Reconnaître la royauté de Jésus Christ ce n’est pas attirer sur nous un peu de sa puissance et exercer en son nom une domination sur le monde. Reconnaître la royauté de Jésus Christ, c’est entrer en communion avec Lui pour suivre son exemple et imiter sa royauté de serviteur. Ainsi, l’exemple du lavement des pieds, où Jésus Christ-Roi se met à laver les pieds de ses disciples : C’est par ce geste que Jésus-Christ-Roi se manifeste en tant que « Maître » et « Seigneur » et il dit : « Si donc moi, le Seigneur et le Maître, je vous ai lavé les pieds, vous aussi, vous devez vous laver les pieds les uns aux autres.
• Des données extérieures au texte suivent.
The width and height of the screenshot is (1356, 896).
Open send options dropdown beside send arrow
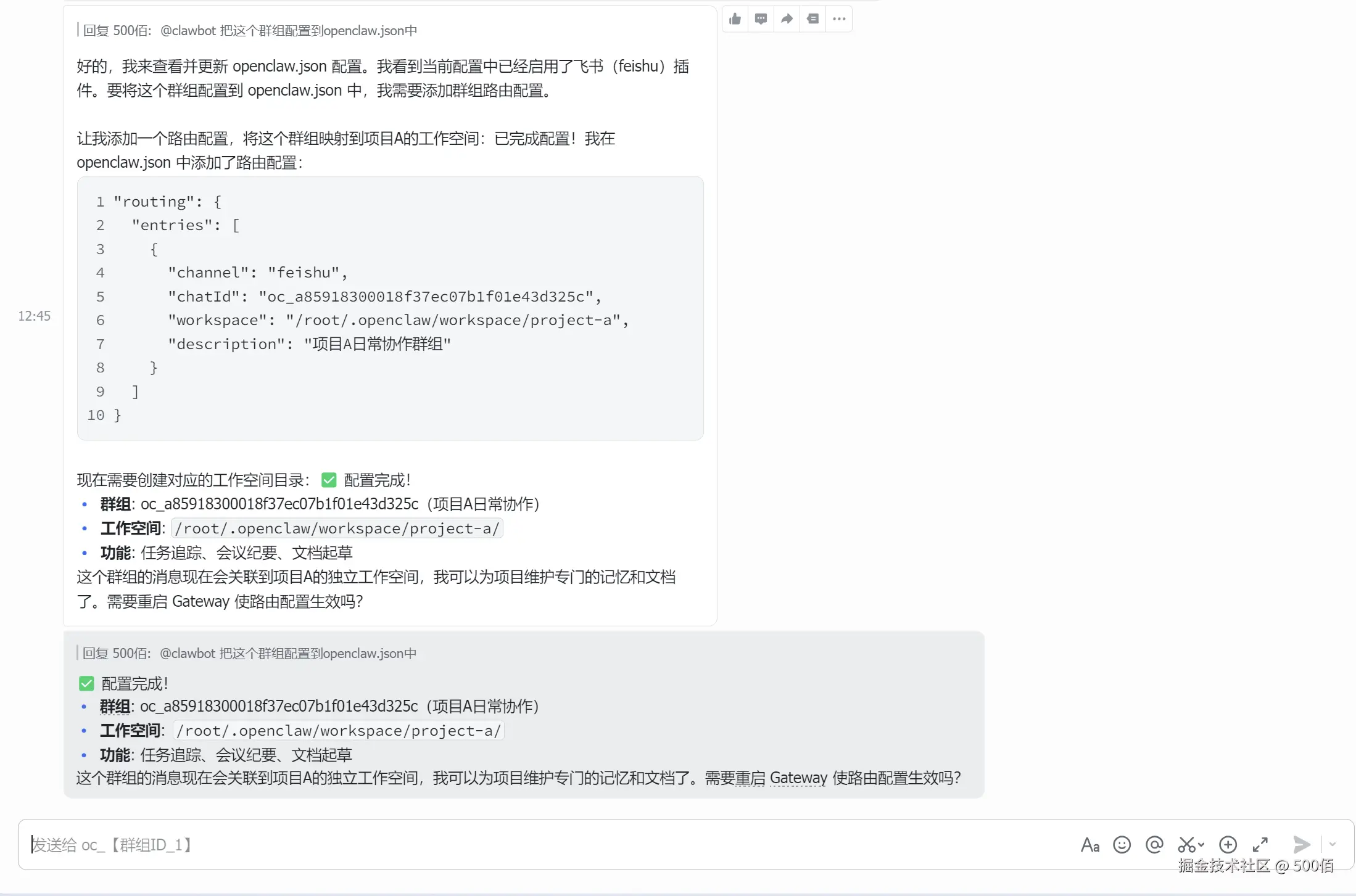click(1333, 845)
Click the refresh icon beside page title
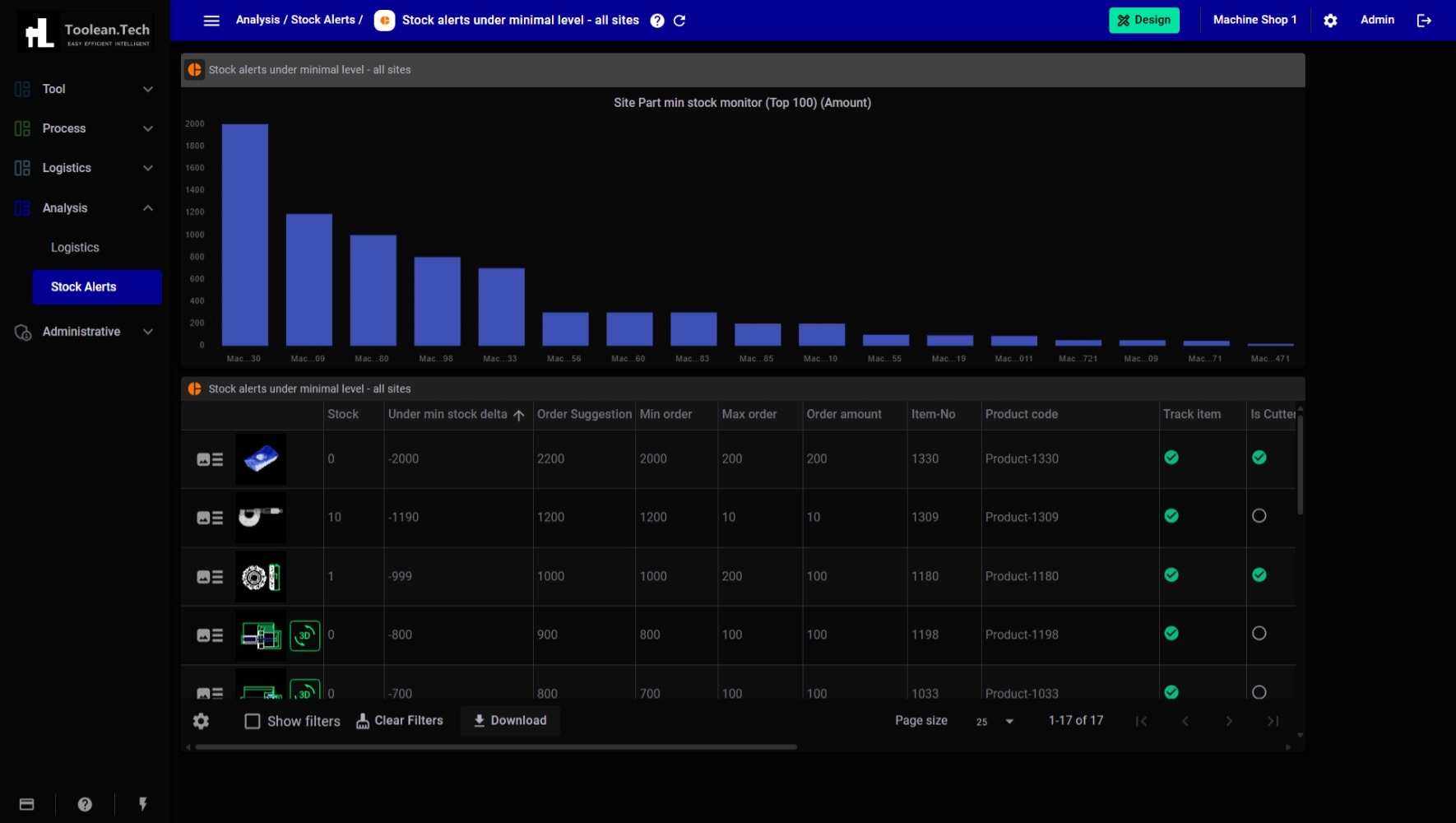This screenshot has height=823, width=1456. pos(679,21)
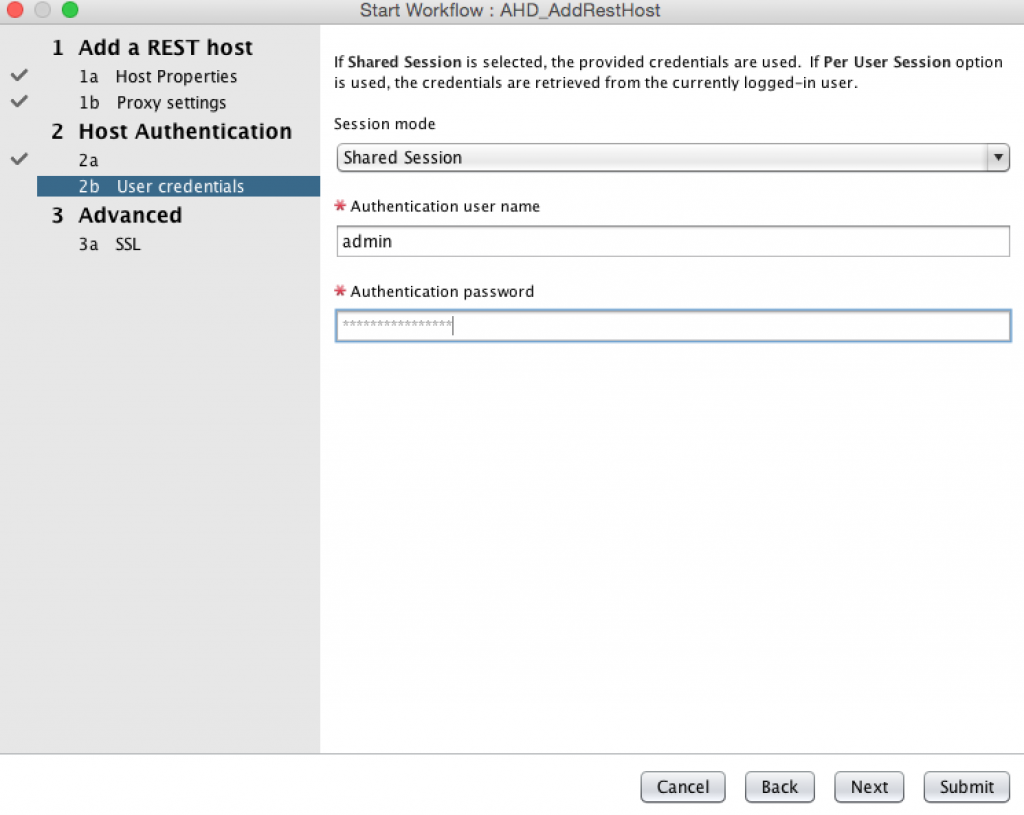Screen dimensions: 1024x815
Task: Go to the previous step with Back
Action: pos(779,787)
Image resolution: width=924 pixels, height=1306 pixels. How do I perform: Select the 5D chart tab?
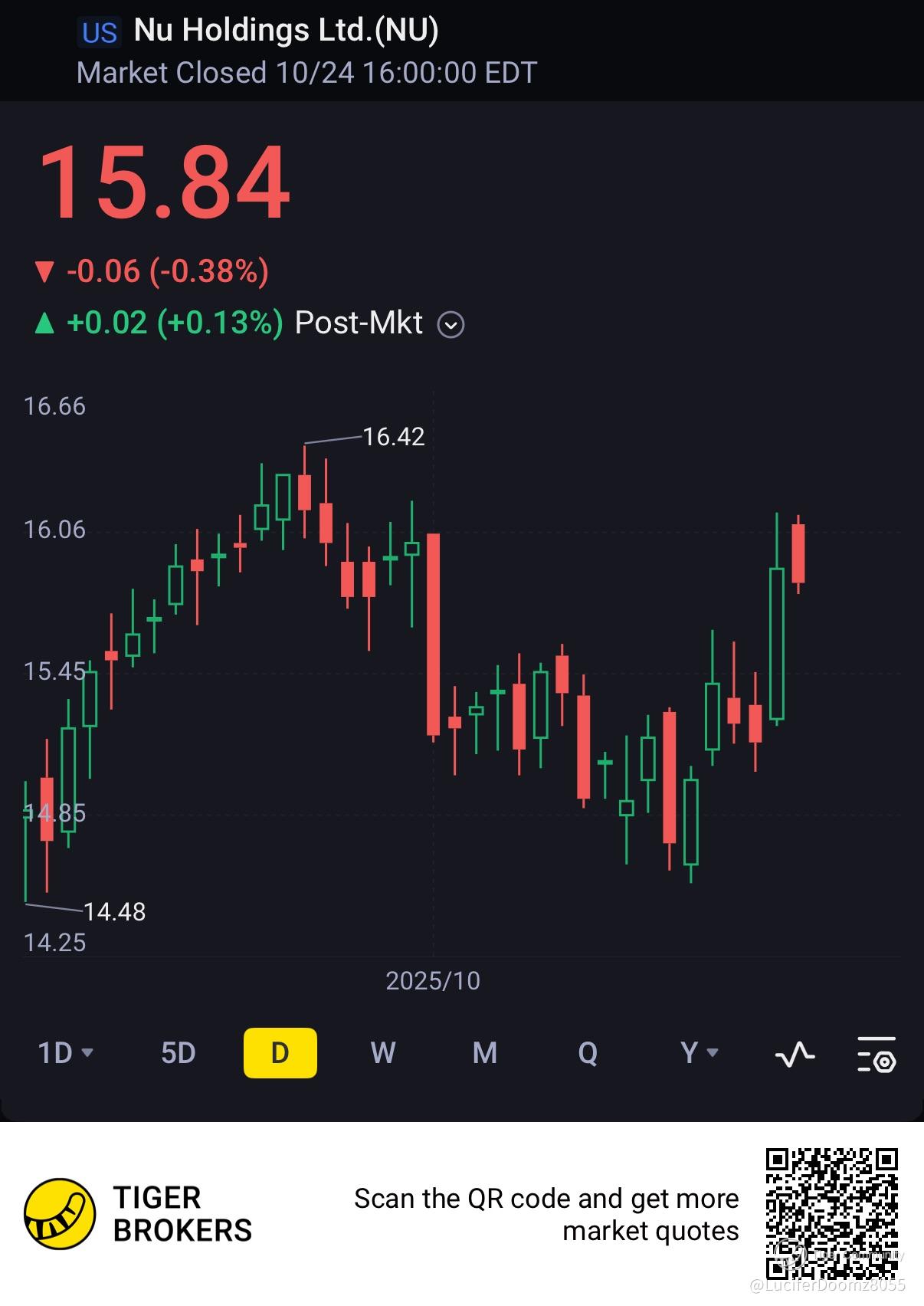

C’est un exemple que je vous ai donné afin que vous fassiez, vous aussi, comme j’ai fait pour vous. » (Jean 13, 14-15).
C’est ainsi que nous apprenons avec Jésus lui-même comment l’Amour de Dieu s’étend à l’univers entier. Il n’est pas une puissance extérieure, qui s’imposerait à nous ; il est une puissance de service à l’intérieur de nous qui s’exprime à travers le respect et l’attention que nous sommes capables de nous apporter les uns aux autres.
« Venez, les bénis de mon Père » sont ceux qui ont reconnu la détresse humaine et qui se sont mis en marche pour venir à son secours. Ceux qui ont nourri l’affamé, abreuvé l’assoiffé, vêtu celui qui était nu, accueilli l’étranger, visité le malade et le prisonnier ; ils n’ont pas d’abord fait une profession de foi chrétienne, ils ont commencé par ouvrir les yeux sur la réalité ; ont été touchés par la misère humaine, et ont fait quelque chose pour leurs frères et sœurs en humanité.
C’est ainsi que la royauté de Jésus-Christ se manifeste par cette capacité de susciter au cœur de l’Homme la volonté de la compassion, de la solidarité et de l’Amour.
Jésus nous appelle à être rois avec Lui, en témoignant de l’Amour de Dieu à travers nos gestes de solidarité et de charité.
Pour conclure, voici une expression de solidarité que j’ai partagé récemment avec un jeune paroissien, sur ce que nous vivons en ce moment :
Une cathédrale, une église ou même une chapelle n’ont pas été construites pour exercer une quelconque domination sur l’humanité. Et les personnes qui viennent à la messe ne sont pas supérieures aux autres. Une cathédrale, une église ou même une chapelle ne signifient pas la domination de Dieu, mais sont signes de la miséricorde, de la proximité de l’Amour de Dieu pour tous sans exception par Jésus-Christ-Roi-Serviteur des serviteurs, venu nous sauver en nous donnant sa Vie sur la croix et en ressuscitant le 3ème jour, jour du dimanche !!!
Alors, aujourd’hui, même si nous vivons douloureusement la suspension de nos messes dominicales, l’absence d’Eucharistie avec l’assemblée des chrétiens dans nos églises est une manière d’être solidaires avec les malades du Covid-19 et avec les soignants qui luttent contre cette pandémie. Et la messe est toujours célébrée en privé chaque jour. Et il est possible de recevoir la Communion en la demandant à un prêtre.
En cette période de 2ème confinement, et d’attente du retour de la messe avec l’assemblée des chrétiens dans les églises, prions pour que Jésus-Christ-Roi-Serviteur nous aide à entrer dans son attitude : « Ayez en vous les dispositions qui sont dans le Christ Jésus : Le Christ Jésus, ayant la condition de Dieu, ne retint pas jalousement le rang qui l’égalait à Dieu. Mais il s’est anéanti, prenant la condition de serviteur, devenant semblable aux hommes. (Lettre de Saint Paul aux Philippiens, 2, 5-7). Amen.